_PROBLEM DETAILS:_
Give back exactly the lines of the material below, starting with the line with "Instruction: Click the 'Logg Inn' heading" and going on through the line with "The height and width of the screenshot is (465, 980).".

_SUPPLIED MATERIAL:_

/---

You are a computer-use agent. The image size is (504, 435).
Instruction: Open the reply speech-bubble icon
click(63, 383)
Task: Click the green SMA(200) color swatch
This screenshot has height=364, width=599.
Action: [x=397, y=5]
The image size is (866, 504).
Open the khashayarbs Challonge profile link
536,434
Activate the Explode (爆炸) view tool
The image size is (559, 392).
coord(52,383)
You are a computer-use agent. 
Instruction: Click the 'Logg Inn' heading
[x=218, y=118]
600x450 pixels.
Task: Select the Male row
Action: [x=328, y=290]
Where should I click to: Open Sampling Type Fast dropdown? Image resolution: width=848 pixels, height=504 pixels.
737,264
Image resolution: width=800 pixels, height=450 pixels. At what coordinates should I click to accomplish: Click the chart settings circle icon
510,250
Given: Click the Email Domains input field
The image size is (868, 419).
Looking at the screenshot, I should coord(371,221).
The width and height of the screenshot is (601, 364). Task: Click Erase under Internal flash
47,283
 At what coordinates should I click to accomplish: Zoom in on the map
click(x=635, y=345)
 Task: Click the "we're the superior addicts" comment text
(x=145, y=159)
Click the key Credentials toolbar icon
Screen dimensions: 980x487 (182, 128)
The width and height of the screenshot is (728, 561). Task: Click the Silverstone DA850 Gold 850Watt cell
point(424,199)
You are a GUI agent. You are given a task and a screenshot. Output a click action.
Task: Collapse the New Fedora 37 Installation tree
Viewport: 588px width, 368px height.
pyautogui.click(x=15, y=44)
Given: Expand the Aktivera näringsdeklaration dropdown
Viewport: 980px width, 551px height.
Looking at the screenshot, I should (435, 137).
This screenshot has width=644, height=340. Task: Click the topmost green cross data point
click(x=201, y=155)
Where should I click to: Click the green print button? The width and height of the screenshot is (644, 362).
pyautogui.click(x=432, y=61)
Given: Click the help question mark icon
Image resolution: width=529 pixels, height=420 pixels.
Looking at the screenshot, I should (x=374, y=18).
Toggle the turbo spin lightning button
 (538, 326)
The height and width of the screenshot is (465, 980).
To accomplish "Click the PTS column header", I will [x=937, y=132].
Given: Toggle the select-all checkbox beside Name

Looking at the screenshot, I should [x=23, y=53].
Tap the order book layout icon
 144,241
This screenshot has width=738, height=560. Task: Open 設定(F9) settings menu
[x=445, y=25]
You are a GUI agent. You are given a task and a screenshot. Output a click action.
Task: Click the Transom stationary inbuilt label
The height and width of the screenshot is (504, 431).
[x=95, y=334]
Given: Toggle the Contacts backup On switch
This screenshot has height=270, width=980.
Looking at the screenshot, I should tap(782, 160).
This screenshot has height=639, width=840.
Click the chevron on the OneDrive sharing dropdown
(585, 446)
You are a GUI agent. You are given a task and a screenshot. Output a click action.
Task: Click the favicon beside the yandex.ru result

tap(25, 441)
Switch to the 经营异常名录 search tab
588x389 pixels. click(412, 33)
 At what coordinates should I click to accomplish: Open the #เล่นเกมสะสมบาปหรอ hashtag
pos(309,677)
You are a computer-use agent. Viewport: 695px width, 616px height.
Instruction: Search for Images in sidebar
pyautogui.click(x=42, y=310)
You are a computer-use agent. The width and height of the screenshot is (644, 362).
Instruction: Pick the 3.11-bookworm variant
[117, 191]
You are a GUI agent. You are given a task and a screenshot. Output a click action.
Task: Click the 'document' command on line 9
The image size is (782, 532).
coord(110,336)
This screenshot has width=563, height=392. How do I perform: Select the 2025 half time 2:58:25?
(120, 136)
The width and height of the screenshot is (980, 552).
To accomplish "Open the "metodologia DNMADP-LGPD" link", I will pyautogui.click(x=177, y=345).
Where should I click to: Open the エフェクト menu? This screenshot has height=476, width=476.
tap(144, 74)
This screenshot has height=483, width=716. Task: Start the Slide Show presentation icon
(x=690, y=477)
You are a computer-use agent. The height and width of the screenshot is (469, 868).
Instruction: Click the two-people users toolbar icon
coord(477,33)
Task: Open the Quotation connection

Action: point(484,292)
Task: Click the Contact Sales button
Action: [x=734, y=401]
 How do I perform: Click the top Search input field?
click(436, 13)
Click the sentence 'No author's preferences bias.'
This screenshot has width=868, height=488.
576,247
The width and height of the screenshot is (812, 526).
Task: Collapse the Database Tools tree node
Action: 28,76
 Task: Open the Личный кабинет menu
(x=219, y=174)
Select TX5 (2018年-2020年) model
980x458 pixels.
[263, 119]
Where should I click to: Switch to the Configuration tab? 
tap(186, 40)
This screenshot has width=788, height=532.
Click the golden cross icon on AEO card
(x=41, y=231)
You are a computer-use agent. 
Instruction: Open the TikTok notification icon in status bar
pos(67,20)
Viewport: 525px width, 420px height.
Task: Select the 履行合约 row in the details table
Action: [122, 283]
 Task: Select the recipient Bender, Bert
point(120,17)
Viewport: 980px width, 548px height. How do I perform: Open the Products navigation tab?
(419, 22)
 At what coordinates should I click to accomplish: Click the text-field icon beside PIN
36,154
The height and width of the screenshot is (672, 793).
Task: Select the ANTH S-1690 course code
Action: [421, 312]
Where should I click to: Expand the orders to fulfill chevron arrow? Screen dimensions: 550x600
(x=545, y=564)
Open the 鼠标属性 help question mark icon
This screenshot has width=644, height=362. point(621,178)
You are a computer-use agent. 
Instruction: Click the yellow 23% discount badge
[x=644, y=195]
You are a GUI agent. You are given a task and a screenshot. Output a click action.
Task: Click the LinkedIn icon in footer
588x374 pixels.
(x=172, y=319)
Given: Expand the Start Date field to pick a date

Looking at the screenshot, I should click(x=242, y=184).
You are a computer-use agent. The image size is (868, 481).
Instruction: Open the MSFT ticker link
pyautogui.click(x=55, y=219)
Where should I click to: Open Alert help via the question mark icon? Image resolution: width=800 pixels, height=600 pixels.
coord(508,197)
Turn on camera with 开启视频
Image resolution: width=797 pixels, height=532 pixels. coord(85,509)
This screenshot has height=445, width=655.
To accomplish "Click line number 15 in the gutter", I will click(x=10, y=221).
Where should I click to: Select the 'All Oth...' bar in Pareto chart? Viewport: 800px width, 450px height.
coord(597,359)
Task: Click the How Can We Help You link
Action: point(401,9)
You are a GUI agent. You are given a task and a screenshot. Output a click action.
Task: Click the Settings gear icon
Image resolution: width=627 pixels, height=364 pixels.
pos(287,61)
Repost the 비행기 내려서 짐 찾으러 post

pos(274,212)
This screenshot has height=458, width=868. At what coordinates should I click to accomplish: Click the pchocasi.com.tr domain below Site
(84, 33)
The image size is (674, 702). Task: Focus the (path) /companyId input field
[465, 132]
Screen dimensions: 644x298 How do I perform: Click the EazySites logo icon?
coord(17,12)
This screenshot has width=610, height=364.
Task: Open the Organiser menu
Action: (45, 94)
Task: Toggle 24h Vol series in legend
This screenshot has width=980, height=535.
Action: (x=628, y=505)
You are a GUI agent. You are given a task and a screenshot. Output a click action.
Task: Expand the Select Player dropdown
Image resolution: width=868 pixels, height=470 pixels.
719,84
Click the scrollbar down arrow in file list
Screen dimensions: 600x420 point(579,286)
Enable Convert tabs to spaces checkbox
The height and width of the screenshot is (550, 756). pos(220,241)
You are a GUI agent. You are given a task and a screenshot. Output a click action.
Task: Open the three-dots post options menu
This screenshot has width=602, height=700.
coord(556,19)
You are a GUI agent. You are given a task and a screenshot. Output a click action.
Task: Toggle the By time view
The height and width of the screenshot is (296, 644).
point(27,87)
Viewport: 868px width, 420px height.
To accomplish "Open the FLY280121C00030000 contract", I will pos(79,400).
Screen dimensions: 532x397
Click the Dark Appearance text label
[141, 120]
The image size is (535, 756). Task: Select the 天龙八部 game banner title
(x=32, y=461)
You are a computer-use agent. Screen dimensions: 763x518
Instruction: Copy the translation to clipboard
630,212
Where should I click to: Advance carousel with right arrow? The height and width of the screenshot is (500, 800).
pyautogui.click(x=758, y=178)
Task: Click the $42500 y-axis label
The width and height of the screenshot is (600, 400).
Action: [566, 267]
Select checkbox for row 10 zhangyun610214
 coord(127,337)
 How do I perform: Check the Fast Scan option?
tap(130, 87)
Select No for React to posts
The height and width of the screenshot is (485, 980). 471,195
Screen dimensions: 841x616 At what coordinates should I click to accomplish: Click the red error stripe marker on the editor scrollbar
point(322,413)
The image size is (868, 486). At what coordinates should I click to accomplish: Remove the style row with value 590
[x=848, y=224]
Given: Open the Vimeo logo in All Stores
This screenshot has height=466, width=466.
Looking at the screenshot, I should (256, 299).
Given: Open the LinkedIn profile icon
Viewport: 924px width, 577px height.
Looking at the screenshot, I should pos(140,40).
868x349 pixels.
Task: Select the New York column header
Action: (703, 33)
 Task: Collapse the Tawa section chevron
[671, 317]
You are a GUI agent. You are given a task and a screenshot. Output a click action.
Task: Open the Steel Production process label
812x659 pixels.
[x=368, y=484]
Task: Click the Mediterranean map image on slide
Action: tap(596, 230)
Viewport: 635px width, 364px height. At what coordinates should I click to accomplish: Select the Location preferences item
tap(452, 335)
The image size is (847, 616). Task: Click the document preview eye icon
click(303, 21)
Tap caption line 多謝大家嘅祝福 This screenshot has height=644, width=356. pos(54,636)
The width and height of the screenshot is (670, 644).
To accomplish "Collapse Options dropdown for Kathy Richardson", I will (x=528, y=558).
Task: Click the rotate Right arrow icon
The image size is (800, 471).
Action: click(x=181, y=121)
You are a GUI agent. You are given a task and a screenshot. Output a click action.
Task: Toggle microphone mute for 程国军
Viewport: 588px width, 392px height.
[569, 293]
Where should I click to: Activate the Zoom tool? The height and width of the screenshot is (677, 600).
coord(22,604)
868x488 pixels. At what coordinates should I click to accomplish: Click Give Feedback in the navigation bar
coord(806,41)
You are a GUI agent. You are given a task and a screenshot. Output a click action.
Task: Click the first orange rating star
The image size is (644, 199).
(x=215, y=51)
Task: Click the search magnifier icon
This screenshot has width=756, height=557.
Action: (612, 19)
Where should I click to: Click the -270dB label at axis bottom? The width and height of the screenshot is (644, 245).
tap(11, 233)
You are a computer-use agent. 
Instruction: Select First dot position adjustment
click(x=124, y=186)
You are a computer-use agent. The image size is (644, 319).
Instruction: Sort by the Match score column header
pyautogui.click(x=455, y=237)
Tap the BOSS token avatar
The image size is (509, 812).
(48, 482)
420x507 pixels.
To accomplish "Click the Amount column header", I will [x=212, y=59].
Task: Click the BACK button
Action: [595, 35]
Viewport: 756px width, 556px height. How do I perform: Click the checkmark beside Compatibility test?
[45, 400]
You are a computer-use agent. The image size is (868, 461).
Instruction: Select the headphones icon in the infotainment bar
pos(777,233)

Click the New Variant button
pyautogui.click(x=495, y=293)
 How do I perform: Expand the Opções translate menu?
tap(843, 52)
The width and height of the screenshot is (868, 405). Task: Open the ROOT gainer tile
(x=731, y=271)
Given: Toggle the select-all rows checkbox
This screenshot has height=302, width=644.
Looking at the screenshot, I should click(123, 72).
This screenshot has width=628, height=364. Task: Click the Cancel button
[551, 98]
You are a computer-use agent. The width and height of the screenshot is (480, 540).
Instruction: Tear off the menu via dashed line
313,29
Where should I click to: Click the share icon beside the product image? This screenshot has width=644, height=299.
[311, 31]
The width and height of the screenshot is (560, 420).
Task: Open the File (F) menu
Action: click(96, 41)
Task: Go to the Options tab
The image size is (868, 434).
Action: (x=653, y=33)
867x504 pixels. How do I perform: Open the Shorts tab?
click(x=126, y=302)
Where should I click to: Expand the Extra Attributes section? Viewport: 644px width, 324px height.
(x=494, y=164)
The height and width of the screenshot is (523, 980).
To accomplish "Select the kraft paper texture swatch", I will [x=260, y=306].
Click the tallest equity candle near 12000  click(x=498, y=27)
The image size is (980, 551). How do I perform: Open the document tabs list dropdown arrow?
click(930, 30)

\---

_RESPONSE FOR THIS EXERCISE:_
Instruction: Click the 'Logg Inn' heading
[x=218, y=118]
600x450 pixels.
Task: Select the Male row
Action: [x=328, y=290]
Where should I click to: Open Sampling Type Fast dropdown? Image resolution: width=848 pixels, height=504 pixels.
737,264
Image resolution: width=800 pixels, height=450 pixels. At what coordinates should I click to accomplish: Click the chart settings circle icon
510,250
Given: Click the Email Domains input field
The image size is (868, 419).
Looking at the screenshot, I should coord(371,221).
The width and height of the screenshot is (601, 364). Task: Click Erase under Internal flash
47,283
 At what coordinates should I click to accomplish: Zoom in on the map
click(x=635, y=345)
 Task: Click the "we're the superior addicts" comment text
(x=145, y=159)
Click the key Credentials toolbar icon
Screen dimensions: 980x487 (182, 128)
The width and height of the screenshot is (728, 561). Task: Click the Silverstone DA850 Gold 850Watt cell
point(424,199)
You are a GUI agent. You are given a task and a screenshot. Output a click action.
Task: Collapse the New Fedora 37 Installation tree
Viewport: 588px width, 368px height.
pyautogui.click(x=15, y=44)
Given: Expand the Aktivera näringsdeklaration dropdown
Viewport: 980px width, 551px height.
Looking at the screenshot, I should (435, 137).
This screenshot has width=644, height=340. Task: Click the topmost green cross data point
click(x=201, y=155)
Where should I click to: Click the green print button? The width and height of the screenshot is (644, 362).
pyautogui.click(x=432, y=61)
Given: Click the help question mark icon
Image resolution: width=529 pixels, height=420 pixels.
Looking at the screenshot, I should (x=374, y=18).
Toggle the turbo spin lightning button
 (538, 326)
The height and width of the screenshot is (465, 980).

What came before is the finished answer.